Robin la guardò con odio.
“Vuoi ammazzare qualcun altro nel mentre?”
Zero lo guardò. Non capiva di cosa stesse parlando. Aveva i ricordi di Terra, sapeva che il ragazzo che aveva colpito non era niente per lui, allora perché prendersela tanto?
S'avvicinò al leader e si chinò vicino a lui.
“Non era per lui il proiettile.”
Robin la fissò, sembrava esterrefatto dalle sue parole.
“Pensi cambi qualcosa? Ma hai mai voluto bene a qualcuno in vita tua?”
La voce del ragazzo uscì violenta tra una fitta e l'altra, mentre cercava di divincolarsi dalla stretta.
Zero si rabbuiò.

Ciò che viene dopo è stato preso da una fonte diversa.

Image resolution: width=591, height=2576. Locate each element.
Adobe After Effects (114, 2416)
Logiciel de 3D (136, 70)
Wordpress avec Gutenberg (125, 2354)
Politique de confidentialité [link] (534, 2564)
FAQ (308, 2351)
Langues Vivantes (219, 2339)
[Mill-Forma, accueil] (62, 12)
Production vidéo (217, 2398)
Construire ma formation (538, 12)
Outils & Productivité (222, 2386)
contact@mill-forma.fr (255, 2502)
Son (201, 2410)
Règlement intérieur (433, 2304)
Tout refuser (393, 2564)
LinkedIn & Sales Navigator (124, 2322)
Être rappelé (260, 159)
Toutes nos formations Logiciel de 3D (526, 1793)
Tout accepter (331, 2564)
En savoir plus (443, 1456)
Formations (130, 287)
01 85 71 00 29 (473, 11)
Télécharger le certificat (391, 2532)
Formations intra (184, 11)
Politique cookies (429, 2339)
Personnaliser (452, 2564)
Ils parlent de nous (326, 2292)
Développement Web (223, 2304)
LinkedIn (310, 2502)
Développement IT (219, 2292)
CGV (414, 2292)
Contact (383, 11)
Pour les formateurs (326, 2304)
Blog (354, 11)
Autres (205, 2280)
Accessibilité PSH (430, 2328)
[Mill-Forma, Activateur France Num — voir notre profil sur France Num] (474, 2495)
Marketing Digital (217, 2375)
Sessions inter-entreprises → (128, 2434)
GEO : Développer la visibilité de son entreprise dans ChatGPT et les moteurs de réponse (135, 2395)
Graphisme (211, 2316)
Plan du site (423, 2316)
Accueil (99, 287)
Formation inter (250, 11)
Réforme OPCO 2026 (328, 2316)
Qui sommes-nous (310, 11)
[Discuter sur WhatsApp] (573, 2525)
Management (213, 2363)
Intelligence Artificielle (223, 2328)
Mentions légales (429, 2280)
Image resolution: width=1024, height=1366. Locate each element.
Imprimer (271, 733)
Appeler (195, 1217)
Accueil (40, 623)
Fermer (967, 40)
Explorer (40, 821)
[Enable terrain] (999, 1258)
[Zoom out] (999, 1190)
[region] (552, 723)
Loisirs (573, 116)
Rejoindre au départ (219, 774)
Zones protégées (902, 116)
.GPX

Non sapeva nemmeno perché stesse perdendo tempo a parlarci. Per Slade, o per sua madre, per quanto avesse importanza, avrebbe dovuto eliminarlo subito. Tanto non la capivano. Ogni volta che provava a dialogare con loro la guardavano come se fosse uno strano animale.
“Per questo sono qui,” si limitò a rispondere.
Strinse il pugno mentre una zolla si sollevava dal terreno. Senza nemmeno guardarla la scolpì a cuneo, come un enorme pugnale.
“Devo ucciderti.”
Robin assottigliò gli occhi mentre la guardava. Il suo respiro era più lento e l'espressione non sembrava nemmeno più arrabbiata. Era... sconfortata.
“Potevi essere libera.”
Zero aggrottò la fronte. Avvicinò la mano al volto del ragazzo e prese la maschera tra indice e pollice, la tolse con delicatezza. Sotto di lei, un volto che aveva immaginato di non vedere più.
“Non sei Robin.”
X le rivolse lo sguardo, gli occhi delusi e non rispose.
“Purtroppo lo è.”
Zero sussultò, la voce veniva dalle sue spalle. Fece per girarsi me una mano le tappò la bocca, sbattendole un sassolino nel palato. Robin la avvolse con il corpo tenendola ferma mentre premeva le dita sulle sue labbra.
Zero tentò di tossire ma fu tutto inutile, la pillola scese nella sua gola diretta verso lo stomaco.
Un senso di fastidio la invase, mentre perdeva il controllo del pugnale di terra, che cadde al suolo con un tonfo.
La testa iniziò a girarle, mentre la nausea saliva fino alla sua bocca dove sentì un sapore amaro e impastato. Lo stomaco si contorse in una morsa mentre la vista s'annebbiava.
Crollò all'indietro e sentì delle braccia prenderla al volo. Ormai non vedeva più e nelle orecchie solo un ronzio.
 

 

 

 

 

 

***

 

 

 

 

 

 

 

Il laboratorio s'aprì immenso e scuro, ricoperto di metallo come un'enorme scatola decorata a bulloni. I suoi passi riecheggiarono nell'eco dei macchinari spenti, che ne definivano il perimetro come dei gargoyle moderni.
La punta della katana strisciava sul pavimento, lasciando uno stridio fastidioso che sembrava un grido disperato e agonizzante.
Di fronte a lui, un uomo era ricurvo sul terminale principale, dandogli le spalle.
“Dov'è.”
Il corpo dell'uomo venne sconvolto da un sussulto.
“Sei arrivato tardi,” mormorò.

Fece un altro passo, la katana si sollevò dal pavimento.
“Ho chiesto,” iniziò mentre il suo unico occhio si assottigliava, “dov'è.”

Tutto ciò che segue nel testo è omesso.